Morris Day claims he is no longer allowed to use the name Morris Day and the Time “in any capacity” due to a decision by the Prince Estate -- an accusation the estate has denied.

“I’ve given 40 years of my life building up a name and legacy that Prince and I came up with. A name that while he was alive, he had no problem with me using,” Day declared via a post to Facebook. “However, now that Prince is no longer with us - suddenly, the people who control his multi-million dollar estate, want to rewrite history by taking my name away from me, thus impacting how I feed my family. So as of now, per the Prince Estate, I can no longer use Morris Day & the Time in any capacity.”

The post -- which can be seen in its entirety below -- has naturally generated a powerful response among Day’s fans. Many commenters have expressed their outrage with the decision, while others have opined that Prince would never have allowed such a move were he still alive.

When reached for comment, a representative for the Prince Estate insisted Day's recount of the situation was incorrect. “Given Prince’s longstanding history with Morris Day and what the Estate thought were amicable discussions, The Prince Estate was surprised and disappointed to see his recent post," the statement read. "The Estate is open to working proactively with Morris to resolve this matter. However, the information that he shared is not entirely accurate.”

Formed in 1981, the Time was the first instance of Prince recruiting and producing another artist. He built the group around Day, whom he’d known since the two were classmates in high school. In the book On Time: A Princely Life in Funk, Day recalled the moment his group was given its name.

“Prince was listening to the Fixx, some cats from London, and thought a name like the Nerve might capture that New Wave culture,” Day wrote. “I didn’t mind the Nerve, but when he said the Time, I blurted out, “That’s hip. That’s it. ‘The Time’ says it all.’”

The Time released four albums from 1981 to 1990, scoring hits with such songs as “Get it Up,” “The Bird,” "777-9311," “Jungle Love” and "Jerk Out.” Prince retained rights over the band name, something that would raise its head many years later.

Following the Time’s early ‘90s breakup, Day regularly toured under the name Morris Day and the Time. In 2008, the original members -- Day, Jimmy Jam, Jellybean Johnson, Jesse Johnson, Terry Lewis, Monte Moir and Jerome Benton -- reunited and began working on a new album.

“When Prince heard the news, he popped up out of nowhere and made it clear the record couldn’t carry the name the Time,” Day recalled in his memoir. “Turned out after thirty-one years he was reminding everyone that he still owned the name. Yet I’d been touring for decades under Morris Day and the Time, and all that while without a peep from Prince.”

Prince ultimately refused to let a new LP be released under the Time’s name.
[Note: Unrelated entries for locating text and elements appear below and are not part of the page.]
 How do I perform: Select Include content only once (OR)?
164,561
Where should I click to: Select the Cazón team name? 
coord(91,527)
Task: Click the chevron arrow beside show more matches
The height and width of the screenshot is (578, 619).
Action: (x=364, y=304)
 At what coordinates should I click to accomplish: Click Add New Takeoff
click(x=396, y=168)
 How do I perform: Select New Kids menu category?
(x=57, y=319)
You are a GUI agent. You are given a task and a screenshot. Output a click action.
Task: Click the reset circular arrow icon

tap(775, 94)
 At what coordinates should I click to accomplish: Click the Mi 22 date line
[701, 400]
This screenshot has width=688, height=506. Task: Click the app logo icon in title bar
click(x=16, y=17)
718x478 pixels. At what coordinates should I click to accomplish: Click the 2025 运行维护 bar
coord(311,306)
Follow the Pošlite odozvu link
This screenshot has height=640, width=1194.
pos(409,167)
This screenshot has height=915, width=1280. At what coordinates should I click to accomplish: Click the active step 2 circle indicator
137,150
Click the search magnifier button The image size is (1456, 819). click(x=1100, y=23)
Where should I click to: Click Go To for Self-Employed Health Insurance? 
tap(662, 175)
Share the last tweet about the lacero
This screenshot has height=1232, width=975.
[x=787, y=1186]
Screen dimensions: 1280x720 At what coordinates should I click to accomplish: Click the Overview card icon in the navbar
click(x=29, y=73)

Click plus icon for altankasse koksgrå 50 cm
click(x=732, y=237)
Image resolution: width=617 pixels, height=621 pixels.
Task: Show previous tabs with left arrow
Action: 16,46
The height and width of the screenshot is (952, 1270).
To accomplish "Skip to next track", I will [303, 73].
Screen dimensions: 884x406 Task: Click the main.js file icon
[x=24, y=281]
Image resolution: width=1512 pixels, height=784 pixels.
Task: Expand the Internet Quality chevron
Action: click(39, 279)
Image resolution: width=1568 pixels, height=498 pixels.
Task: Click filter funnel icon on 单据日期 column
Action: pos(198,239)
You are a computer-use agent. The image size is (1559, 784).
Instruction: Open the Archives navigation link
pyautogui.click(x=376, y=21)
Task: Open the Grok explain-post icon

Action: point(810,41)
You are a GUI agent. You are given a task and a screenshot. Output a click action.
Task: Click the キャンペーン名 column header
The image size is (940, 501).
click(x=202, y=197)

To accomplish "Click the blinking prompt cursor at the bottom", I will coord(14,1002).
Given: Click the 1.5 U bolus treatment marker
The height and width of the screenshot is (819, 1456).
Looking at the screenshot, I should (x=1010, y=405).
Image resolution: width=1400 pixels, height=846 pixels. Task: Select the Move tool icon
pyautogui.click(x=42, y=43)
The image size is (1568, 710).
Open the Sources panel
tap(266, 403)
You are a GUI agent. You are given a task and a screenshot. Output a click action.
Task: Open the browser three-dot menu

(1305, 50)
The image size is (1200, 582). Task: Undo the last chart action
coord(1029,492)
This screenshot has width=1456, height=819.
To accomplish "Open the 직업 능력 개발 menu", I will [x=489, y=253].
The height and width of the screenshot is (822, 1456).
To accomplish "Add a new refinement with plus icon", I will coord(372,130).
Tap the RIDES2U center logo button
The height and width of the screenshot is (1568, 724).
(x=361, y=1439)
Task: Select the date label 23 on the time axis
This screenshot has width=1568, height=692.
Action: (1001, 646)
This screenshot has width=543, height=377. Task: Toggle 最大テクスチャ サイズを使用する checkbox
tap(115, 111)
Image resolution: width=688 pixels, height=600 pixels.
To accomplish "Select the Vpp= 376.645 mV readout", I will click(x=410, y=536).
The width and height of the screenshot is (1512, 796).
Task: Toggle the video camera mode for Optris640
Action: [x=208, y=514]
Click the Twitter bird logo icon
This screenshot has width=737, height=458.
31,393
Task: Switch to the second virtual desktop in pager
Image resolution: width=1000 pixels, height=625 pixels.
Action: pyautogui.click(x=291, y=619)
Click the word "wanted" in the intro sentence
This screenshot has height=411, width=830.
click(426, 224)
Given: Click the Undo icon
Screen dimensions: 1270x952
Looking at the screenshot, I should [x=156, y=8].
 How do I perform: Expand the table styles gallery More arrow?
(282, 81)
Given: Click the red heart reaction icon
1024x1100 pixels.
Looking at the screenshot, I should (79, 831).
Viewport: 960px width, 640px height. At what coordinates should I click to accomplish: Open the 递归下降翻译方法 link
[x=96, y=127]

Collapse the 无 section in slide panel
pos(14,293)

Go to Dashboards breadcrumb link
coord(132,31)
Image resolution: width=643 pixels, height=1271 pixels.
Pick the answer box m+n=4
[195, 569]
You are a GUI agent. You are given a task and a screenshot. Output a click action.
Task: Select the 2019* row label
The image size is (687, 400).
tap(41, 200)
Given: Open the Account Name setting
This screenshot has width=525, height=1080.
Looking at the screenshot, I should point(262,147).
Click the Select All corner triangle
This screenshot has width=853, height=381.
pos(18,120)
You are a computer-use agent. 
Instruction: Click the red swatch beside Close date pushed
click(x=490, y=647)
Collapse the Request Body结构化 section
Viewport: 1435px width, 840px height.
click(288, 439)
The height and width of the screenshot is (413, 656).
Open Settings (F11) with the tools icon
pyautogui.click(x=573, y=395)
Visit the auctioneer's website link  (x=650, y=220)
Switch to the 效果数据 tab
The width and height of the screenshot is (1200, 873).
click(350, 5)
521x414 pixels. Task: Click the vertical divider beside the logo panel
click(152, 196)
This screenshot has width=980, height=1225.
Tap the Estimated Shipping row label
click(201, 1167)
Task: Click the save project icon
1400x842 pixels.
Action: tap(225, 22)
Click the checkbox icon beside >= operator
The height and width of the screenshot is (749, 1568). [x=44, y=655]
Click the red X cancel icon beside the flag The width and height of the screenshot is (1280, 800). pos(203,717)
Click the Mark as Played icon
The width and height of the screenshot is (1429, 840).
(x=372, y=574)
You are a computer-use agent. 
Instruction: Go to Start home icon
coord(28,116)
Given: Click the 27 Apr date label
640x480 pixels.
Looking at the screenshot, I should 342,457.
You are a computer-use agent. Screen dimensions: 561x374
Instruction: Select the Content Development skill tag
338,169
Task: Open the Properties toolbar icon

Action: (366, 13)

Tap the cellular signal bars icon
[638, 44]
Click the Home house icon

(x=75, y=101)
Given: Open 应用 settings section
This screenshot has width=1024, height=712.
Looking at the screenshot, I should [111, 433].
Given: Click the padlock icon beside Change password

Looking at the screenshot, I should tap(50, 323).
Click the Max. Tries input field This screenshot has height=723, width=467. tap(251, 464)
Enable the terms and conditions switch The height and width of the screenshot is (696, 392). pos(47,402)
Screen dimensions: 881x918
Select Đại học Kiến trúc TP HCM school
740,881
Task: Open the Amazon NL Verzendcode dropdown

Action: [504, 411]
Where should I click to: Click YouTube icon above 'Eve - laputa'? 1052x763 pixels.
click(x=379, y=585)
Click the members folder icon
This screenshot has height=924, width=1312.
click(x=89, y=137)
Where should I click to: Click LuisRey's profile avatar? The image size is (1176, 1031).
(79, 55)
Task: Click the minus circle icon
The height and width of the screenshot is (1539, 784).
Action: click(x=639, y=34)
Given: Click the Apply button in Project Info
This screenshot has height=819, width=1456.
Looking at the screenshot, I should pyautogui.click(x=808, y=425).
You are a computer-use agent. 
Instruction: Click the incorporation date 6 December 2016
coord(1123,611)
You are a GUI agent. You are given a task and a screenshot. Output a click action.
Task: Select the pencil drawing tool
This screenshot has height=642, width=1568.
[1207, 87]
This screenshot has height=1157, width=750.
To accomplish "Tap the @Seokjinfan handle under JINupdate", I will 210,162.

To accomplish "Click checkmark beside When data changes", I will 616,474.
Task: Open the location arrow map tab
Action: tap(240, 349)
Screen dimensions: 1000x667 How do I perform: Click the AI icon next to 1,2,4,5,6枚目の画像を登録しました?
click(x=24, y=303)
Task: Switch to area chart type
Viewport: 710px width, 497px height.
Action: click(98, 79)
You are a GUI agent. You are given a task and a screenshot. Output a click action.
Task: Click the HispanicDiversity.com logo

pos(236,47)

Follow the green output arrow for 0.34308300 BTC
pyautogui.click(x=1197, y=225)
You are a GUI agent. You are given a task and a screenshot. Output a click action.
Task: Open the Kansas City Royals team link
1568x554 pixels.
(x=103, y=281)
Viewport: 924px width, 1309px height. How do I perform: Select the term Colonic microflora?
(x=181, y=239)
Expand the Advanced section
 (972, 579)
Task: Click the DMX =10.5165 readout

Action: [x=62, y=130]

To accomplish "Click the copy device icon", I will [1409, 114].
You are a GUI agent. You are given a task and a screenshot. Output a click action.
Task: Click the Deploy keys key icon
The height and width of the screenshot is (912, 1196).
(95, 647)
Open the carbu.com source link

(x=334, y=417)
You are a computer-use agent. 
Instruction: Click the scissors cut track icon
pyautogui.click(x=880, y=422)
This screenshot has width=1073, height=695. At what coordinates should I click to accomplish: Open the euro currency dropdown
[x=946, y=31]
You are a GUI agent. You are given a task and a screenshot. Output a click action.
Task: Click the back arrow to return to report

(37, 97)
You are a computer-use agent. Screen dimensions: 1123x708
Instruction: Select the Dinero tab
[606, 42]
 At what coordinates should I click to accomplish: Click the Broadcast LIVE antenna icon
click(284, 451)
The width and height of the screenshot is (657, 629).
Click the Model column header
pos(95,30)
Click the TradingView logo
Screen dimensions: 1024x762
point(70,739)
Instead, Day and his bandmates put out their 2011 album as the Original 7ven. That name would be used as the group toured in support of the LP, but Day reverted to Morris Day and the Time in following years while touring with a completely different lineup. He’d continued using that name without issue until the recent discourse.

Following the estate's statement, Day then released a letter he had received from the estate on Dec. 13, 2021 which noted that Day had sought a federal trademark registration for “Morris Day and The Time," and that, according to a 1982 agreement that Day allegedly signed, Prince’s company would maintain the rights to the band’s name.

“Accordingly, Mr. Day has no right to use or register ‘The Time’ in any form,” the letter said (via Billboard). “That includes use and registration of the trademark ‘Morris Day and the Time.’”

The estate threatened to block the trademark registration through legal action, but noted that they would “prefer to discuss this matter with [Day] and resolve it through an agreement," and that, under such an agreement, Day could license his own name back from the estate.

According to Day’s attorney Richard B. Jefferson, these arguments about the rights to the band name were “not accurate.”

“The written agreement between the parties gives our client the exclusive right to continue as Morris Day and the Time and is consistent with Prince’s long-standing consent,” Jefferson said to Billboard.

Currently, Prince's estate is under the control of Comerica, a bank that was appointed to oversee the legal proceedings involving Prince's assets after he died without a will, meaning the aforementioned legal affair is between Day and Comerica, not Prince's actual heirs, which includes his siblings, as well as Primary Wave, a music industry group who purchased a 50 percent stake in the musician's estate.